• _Job_
Quote the rows below verbatim, from the first one down to and including the line that contains "click(x=603, y=19)".

• _Entries provided_

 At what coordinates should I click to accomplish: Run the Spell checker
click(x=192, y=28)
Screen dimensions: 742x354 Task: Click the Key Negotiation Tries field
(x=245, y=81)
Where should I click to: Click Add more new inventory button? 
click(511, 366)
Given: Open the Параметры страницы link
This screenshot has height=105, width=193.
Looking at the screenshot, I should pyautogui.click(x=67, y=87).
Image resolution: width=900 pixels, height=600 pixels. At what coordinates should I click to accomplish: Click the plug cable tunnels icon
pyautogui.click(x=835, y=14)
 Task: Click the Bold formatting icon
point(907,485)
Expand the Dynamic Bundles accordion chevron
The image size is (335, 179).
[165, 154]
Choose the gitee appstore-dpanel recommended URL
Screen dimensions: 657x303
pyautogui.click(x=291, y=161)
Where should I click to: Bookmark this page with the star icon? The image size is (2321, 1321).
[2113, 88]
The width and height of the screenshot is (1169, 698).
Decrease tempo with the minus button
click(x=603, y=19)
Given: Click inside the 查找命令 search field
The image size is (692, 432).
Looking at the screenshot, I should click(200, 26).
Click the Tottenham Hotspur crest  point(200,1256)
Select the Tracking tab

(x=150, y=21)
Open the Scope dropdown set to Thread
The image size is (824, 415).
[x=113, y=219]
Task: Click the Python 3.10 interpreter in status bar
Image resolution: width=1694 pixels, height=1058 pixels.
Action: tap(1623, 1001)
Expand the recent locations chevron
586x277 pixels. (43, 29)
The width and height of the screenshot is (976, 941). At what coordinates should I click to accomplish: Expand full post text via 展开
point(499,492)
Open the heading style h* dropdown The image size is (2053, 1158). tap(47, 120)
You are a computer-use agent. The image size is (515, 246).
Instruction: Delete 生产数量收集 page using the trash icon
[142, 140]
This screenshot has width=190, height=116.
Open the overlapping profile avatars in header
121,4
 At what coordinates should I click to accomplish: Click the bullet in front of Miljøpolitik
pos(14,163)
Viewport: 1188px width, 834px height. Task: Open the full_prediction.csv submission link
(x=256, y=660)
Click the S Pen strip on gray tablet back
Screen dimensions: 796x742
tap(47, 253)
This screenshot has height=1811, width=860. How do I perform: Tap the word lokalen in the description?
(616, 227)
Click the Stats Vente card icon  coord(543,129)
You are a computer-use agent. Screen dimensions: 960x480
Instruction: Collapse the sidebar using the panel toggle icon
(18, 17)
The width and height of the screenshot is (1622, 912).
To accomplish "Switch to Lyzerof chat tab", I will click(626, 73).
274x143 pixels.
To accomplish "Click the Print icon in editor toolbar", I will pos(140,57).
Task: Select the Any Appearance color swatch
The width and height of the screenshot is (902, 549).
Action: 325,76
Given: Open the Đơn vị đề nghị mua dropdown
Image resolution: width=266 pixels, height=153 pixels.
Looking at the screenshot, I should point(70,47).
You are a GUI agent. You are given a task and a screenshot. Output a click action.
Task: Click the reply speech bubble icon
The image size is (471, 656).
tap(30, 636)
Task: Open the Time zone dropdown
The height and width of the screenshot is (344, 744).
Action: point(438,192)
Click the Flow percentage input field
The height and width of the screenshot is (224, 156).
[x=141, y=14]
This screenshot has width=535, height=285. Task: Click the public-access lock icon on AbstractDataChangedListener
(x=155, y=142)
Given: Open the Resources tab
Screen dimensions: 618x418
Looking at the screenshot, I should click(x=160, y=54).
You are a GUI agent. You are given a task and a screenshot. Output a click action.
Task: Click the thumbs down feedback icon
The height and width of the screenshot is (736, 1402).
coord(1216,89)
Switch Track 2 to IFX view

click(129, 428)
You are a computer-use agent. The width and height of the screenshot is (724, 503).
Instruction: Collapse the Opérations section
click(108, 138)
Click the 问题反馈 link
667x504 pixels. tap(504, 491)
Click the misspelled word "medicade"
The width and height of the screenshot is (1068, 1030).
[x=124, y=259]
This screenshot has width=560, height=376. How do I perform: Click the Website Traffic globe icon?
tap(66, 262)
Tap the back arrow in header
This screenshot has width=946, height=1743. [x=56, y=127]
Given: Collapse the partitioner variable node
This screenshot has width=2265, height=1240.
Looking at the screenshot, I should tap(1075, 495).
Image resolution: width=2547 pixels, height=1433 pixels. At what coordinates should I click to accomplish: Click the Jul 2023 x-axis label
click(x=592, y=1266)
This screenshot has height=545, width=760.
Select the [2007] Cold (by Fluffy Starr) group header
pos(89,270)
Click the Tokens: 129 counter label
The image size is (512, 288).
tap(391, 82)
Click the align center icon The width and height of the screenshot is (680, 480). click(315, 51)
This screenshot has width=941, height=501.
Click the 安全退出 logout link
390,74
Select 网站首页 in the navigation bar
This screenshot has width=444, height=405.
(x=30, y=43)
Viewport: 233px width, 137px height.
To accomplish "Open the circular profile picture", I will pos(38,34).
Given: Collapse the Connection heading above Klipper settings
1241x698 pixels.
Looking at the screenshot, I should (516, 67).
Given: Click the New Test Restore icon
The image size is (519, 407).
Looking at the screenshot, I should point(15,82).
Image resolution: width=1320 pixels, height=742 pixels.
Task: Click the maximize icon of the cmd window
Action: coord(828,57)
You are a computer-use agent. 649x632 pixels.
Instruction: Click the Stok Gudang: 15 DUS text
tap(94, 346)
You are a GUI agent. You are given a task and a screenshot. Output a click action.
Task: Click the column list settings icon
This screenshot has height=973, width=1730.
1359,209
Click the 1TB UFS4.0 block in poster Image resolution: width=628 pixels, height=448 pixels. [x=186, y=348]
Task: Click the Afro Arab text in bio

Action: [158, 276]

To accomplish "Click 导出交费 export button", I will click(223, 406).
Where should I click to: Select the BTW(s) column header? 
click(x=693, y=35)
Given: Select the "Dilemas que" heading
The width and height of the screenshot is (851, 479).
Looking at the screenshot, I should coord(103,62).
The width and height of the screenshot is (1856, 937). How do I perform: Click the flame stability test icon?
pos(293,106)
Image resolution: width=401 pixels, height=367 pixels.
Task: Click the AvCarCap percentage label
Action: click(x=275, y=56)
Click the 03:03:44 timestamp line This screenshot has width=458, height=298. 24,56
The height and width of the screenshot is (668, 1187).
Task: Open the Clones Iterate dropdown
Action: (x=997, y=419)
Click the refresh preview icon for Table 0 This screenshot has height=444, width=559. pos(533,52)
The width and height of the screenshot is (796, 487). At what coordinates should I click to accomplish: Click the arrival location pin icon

• _Solution to this problem_
 At what coordinates should I click to accomplish: Run the Spell checker
click(x=192, y=28)
Screen dimensions: 742x354 Task: Click the Key Negotiation Tries field
(x=245, y=81)
Where should I click to: Click Add more new inventory button? 
click(511, 366)
Given: Open the Параметры страницы link
This screenshot has height=105, width=193.
Looking at the screenshot, I should pyautogui.click(x=67, y=87).
Image resolution: width=900 pixels, height=600 pixels. At what coordinates should I click to accomplish: Click the plug cable tunnels icon
pyautogui.click(x=835, y=14)
 Task: Click the Bold formatting icon
point(907,485)
Expand the Dynamic Bundles accordion chevron
The image size is (335, 179).
[165, 154]
Choose the gitee appstore-dpanel recommended URL
Screen dimensions: 657x303
pyautogui.click(x=291, y=161)
Where should I click to: Bookmark this page with the star icon? The image size is (2321, 1321).
[2113, 88]
The width and height of the screenshot is (1169, 698).
Decrease tempo with the minus button
click(x=603, y=19)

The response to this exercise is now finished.